On the 275-acre farm outside Plainfield, Wis. where George Gein was scratching out a living, the undisputed head of the family was his dominating wife Augusta. To her sons Henry and Edward, Augusta Gein railed ceaselessly about the vices of modern women—their short skirts, artificial hair waves, powder and lipstick. During heavy rains she would read to the family the story of Noah and the flood, prophesied another flood to wash out women’s sins. She made no secret of her favoritism for her younger son. Eddie Gein (rhymes with wean) became a mama’s boy, hating other women as mother had willed. As he grew to manhood he never went out on dates.
The comfortless frame farmhouse (no electricity, no plumbing) became a lonelier place after the deaths of his father 1940 and bachelor brother Henry 1944. After Augusta Gein had a stroke, Eddie nursed his mother for a year until she died of a second stroke in 1945. That left Eddie all alone with memories of mother. He closed off the sitting room, filled with family portraits and other reminders of the dead, and the room where is mother had passed her last year. He did not bother to work the farm, supported himself with odd jobs for neighbors.
Two Heads. Eddie Gein read a lot, mostly magazines and detective stories. When he dropped in on neighbors or at a Plainfield ice-cream parlor (he almost never drank), Eddie seemed well informed, especially about the latest crime sensation, often volunteered ideas about how the criminal might have got away. When a crime was committed nearby, rail-thin (5 ft. 8 in., 140 Ibs.), mild-looking, mild-spoken Eddie Gein sometimes said he had done it. His hearers laughed. To a neighbor-storekeeper’s son, Bob Hill, Gein showed what he called “a couple of shrunken heads” that he said a friend had sent him from the Philippines.
Last week Eddie Gein, 51, was the center of one of the century’s most gruesome criminal cases—and one of psychiatry’s nost extraordinary case histories. He had gone into Plainfield (pop. 680) on a quiet Saturday morning (most of the men were out for the opening of the deer season) and shot Bernice Worden, 58, proprietor of a general store, with a .22 rifle from her own stock. He had loaded the body nto the store’s pickup truck, driven it out to his farm. He was finishing a hearty dinner (pork chops, macaroni and cheese, Dickies, coffee and cookies) with his neighbors the Hills when the police arrived to pick him up.
Two Murders. At the Gein farmhouse, filthy and choked with the clutter of a dozen years, police found a chamber of horrors. Bernice Worden’s body was strung up by the heels in a summer kitchen. It had been eviscerated and dressed out like a deer. Her severed head was in a cardboard box, her heart in a plastic bag on the stove. Around the house the police also found: ten skins of human heads, neatly separated from the skull; assorted pieces of human skin, some between the pages of magazines, some made into small belts, some used to upholster chair seats (the largest piece, rolled up on the floor, was the front upper section of a woman’s torso); a box of noses.
Gein’s explanation of the Worden murder and mutilation: “I was sort of in a daze-like.” Under questioning, with the aid of the state crime laboratory’s lie detector, he admitted one other murder: the shooting of Mary Hogan, 54, a divorcee tavern keeper who had disappeared from nearby Bancroft three years before. Her face mask could not at first be identified among the remains. All the rest, Gein insisted, he had got by opening fresh graves in nearby cemeteries (he watched the obituaries for prospects). Usually he took only the head and some other parts of the body; only once, he said, an entire female corpse. By no coincidence, one of the graves adjoined his mother’s. Apparently Gein practiced neither cannibalism nor necrophilia, but preserved the remains just to look at.

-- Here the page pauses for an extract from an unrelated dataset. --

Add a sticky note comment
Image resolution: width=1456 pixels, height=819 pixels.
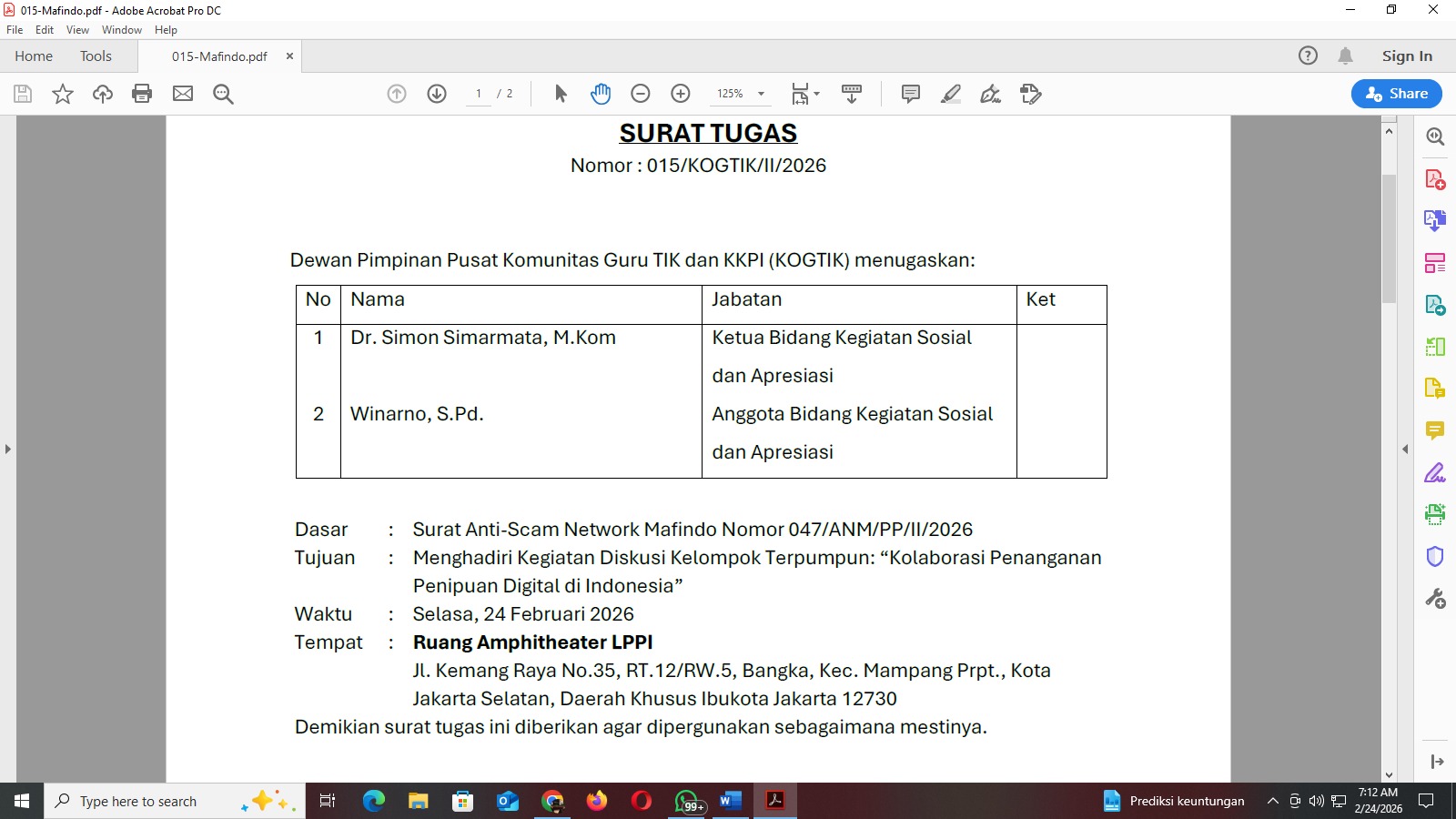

Two Urges. On the evidence to date, psychiatrists saw Gein as the victim of a common conflict: while consciously he loved his mother and hated other women, unconsciously he had hated her and loved others. She had subjected him to deep frustration. Also, his development had somehow been arrested so that he continued, childlike, to perceive people as mere objects. As a young man, Eddie Gein had tittered over the family’s medical guide with its revealing anatomical drawings and its front-cover injunction: “You can do nothing to bring the dead to life, but you can do much to save the living from death.” For Gein, say the psychiatrists, cutting up women (who reminded him of mother) and preserving parts of them satisfied two contradictory urges: to bring her back to life and have her with him always, and to destroy her as the cause of his frustration. In further studies, psychiatrists hope to learn why Eddie Gein’s childhood experiences, unfortunate but far from unique, exploded in his case into such horrendous crime.
Dr. Edward Kelleher, head of Chicago’s Municipal Court Psychiatric Institute, flatly called Gein a schizophrenic, considered his case “unparalleled in modern history.” At week’s end Eddie Gein was committed to Wisconsin’s Central State Hospital (for the criminal insane) for observation.